Records supplied:

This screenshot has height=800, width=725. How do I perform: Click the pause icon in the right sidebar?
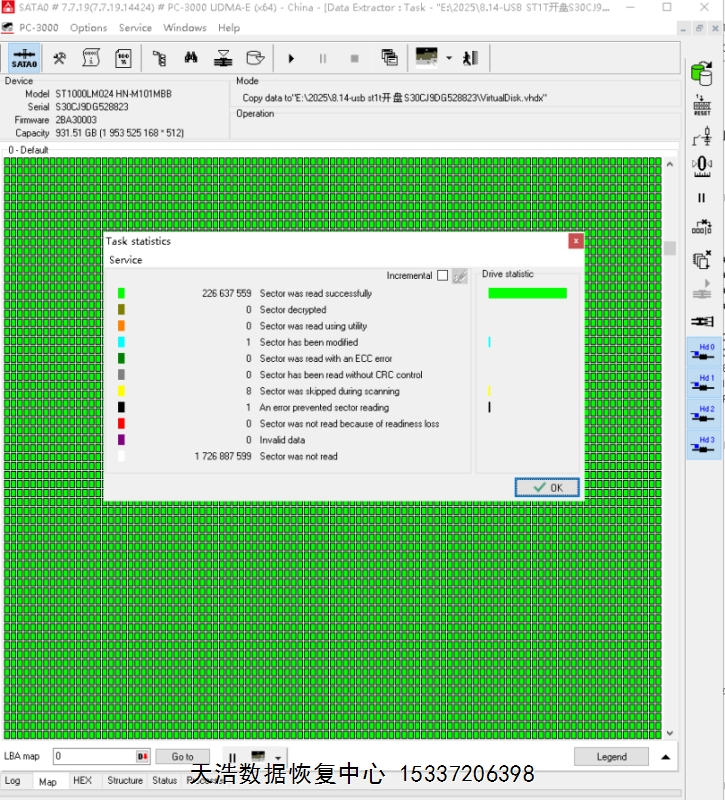point(702,198)
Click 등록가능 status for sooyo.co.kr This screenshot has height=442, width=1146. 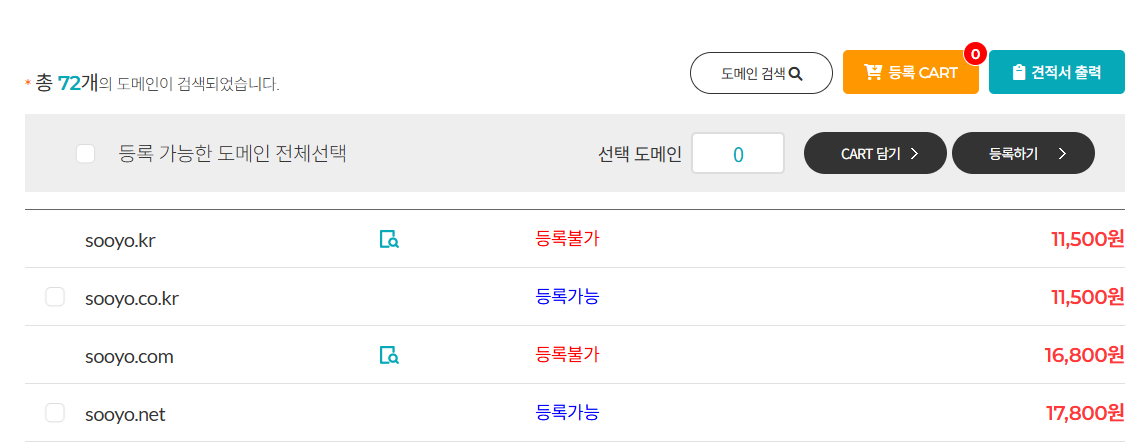click(567, 296)
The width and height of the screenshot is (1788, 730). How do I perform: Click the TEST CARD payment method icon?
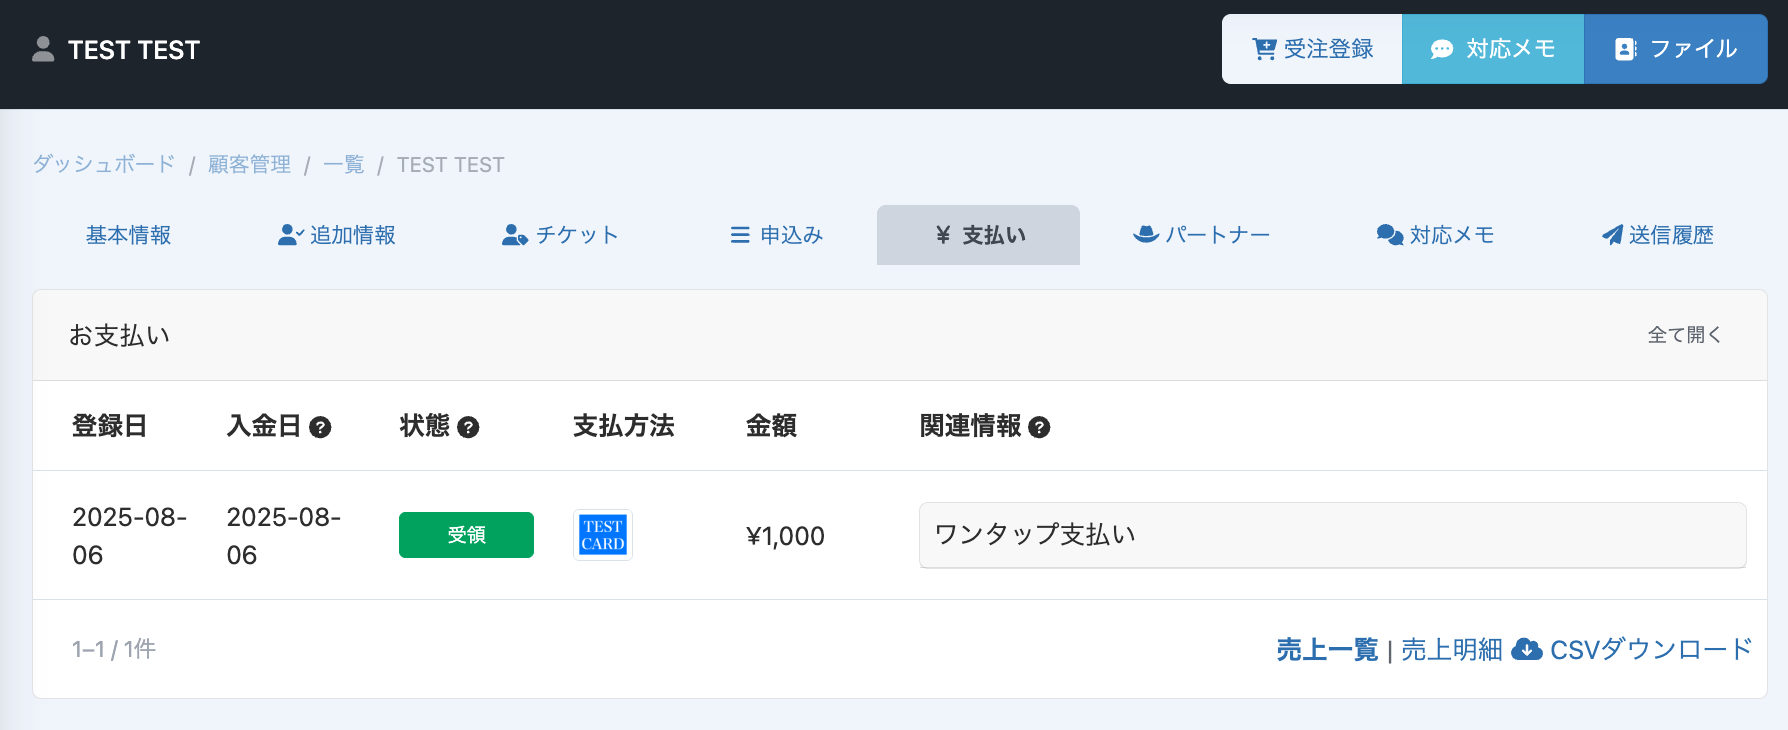[x=603, y=535]
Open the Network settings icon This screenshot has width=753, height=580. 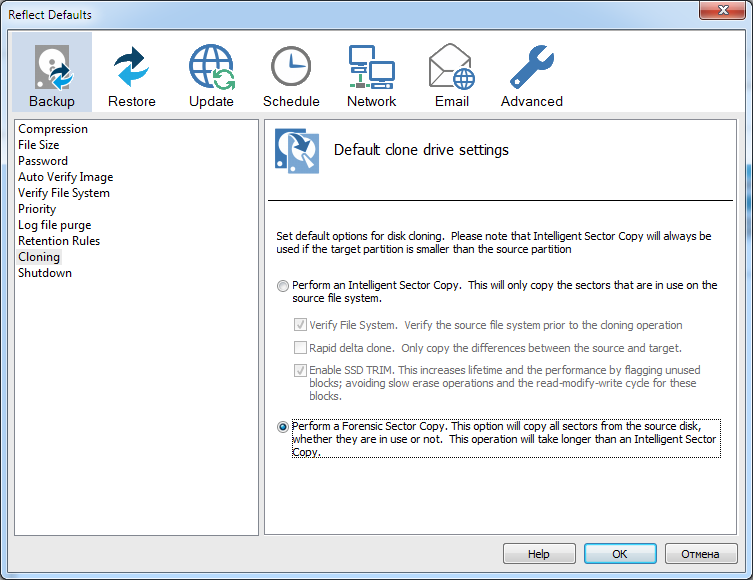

Instructions for the task: From the line containing "The width and" to the end of the listing, restate each line word for word and nothing more; the pictures stay out.

Result below:
The width and height of the screenshot is (1788, 730). How do I perform: Click the TEST CARD payment method icon?
[x=603, y=535]
Open the Network settings icon This screenshot has width=753, height=580. 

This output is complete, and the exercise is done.